Search code examples
pandaspyarrowamazon-redshift-spectrum

Redshift spectrum incorrectly parsing Pyarrow datetime64[ns]


I have an external table in Redshift spectrum with DDL having datetime column as somewhat below:

collector_tstamp TIMESTAMP WITHOUT TIME ZONE

Objective: I am trying to parquet a certain set of data and then add the partition into Spectrum to see if values are perfectly parsed.
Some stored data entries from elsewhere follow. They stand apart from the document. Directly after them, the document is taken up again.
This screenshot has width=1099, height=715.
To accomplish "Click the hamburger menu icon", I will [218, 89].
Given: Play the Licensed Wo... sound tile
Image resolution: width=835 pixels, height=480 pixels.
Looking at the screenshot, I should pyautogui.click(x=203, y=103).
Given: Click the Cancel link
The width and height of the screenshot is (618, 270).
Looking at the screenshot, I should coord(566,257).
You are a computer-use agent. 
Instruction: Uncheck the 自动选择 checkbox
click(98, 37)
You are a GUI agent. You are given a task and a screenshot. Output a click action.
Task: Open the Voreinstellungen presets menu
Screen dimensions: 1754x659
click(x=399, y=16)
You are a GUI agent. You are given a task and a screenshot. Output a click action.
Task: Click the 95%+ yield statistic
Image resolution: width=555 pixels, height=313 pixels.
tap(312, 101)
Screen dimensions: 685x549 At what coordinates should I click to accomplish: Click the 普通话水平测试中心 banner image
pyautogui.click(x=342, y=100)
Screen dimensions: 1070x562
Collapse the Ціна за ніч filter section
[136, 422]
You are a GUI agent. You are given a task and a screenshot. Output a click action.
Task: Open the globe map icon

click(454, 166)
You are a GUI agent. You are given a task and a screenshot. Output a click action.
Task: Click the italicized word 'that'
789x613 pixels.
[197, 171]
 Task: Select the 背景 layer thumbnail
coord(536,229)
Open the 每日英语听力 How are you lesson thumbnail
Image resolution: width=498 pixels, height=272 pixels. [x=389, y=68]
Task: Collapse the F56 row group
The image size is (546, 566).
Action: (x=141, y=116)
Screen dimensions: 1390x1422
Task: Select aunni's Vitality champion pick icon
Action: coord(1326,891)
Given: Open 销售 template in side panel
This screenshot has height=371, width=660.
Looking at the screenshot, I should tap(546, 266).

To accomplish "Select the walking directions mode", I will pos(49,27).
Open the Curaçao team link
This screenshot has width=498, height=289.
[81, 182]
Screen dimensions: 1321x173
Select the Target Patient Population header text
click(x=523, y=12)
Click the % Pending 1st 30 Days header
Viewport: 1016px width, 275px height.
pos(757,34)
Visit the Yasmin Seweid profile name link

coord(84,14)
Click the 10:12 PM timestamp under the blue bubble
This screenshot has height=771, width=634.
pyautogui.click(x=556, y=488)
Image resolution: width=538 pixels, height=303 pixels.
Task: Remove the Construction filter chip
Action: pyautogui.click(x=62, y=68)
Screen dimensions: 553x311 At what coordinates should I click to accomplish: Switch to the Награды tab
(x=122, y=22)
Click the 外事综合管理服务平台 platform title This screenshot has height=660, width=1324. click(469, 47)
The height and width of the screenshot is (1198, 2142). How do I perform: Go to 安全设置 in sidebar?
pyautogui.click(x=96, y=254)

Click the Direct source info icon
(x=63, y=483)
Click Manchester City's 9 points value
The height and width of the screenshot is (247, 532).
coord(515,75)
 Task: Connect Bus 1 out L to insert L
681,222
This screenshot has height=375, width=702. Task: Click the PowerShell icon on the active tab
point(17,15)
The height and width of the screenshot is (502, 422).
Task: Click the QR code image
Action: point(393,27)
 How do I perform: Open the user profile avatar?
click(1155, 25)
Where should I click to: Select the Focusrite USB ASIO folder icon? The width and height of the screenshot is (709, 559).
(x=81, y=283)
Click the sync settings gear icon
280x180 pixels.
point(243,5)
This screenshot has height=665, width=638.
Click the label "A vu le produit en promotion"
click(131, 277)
After creating the parquet, following is the metadata of 'collector_tstamp' from corresponding parquet file:

{"metadata": null, "field_name": "collector_tstamp", "name": "collector_tstamp", "numpy_type": "datetime64[ns]", "pandas_type": "datetime"}

Before this, I am converting the pandas dataframe column into datetime data type with the help of following:

df['collector_tstamp'] = pd.to_datetime(df['collector_tstamp'])

Issue: When I am querying the data in Redshift spectrum, I am seeing the below values so clearly the parsing is wrong but I am not sure what data type should I change to so that it parses correctly:

collector_tstamp
36332-04-23 15:29:01
36332-04-23 15:29:01
36332-04-23 15:29:01
36332-04-23 15:29:01
36332-04-23 15:29:01

I also tried something like this but still I am getting the above value:

df['collector_tstamp'] = pd.to_datetime(df['collector_tstamp'], infer_datetime_format=True)

I also tried this but still the same value when I query it:

df['collector_tstamp'] = df['collector_tstamp'].astype('datetime64[s]')

Sample data:

collector_tstamp
2019-01-04 04:02:36
2019-01-04 04:03:41
2019-01-04 04:03:45
2019-01-04 04:04:11

Solution

  • Nanosecond timestamps as written by pyarrow's default is quite new and probably not understood correctly by the current Redshift version. Have a look at the documentation at https://arrow.apache.org/docs/python/parquet.html and either try writing the files using flavor='spark' or read about tge other settings in the section "Storing timestamps".

    As you probably cannot pass all parameters correctly through pandas.DataFrame.to_parquet, you need to use the following code to write a parquet file:

    import pyarrow as pa
    import pyarrow.parquet as pq
    
    df = ..some DataFrame..
    table = pa.Table.from_pandas(df)
    pq.write_table(table, 'filename.parquet')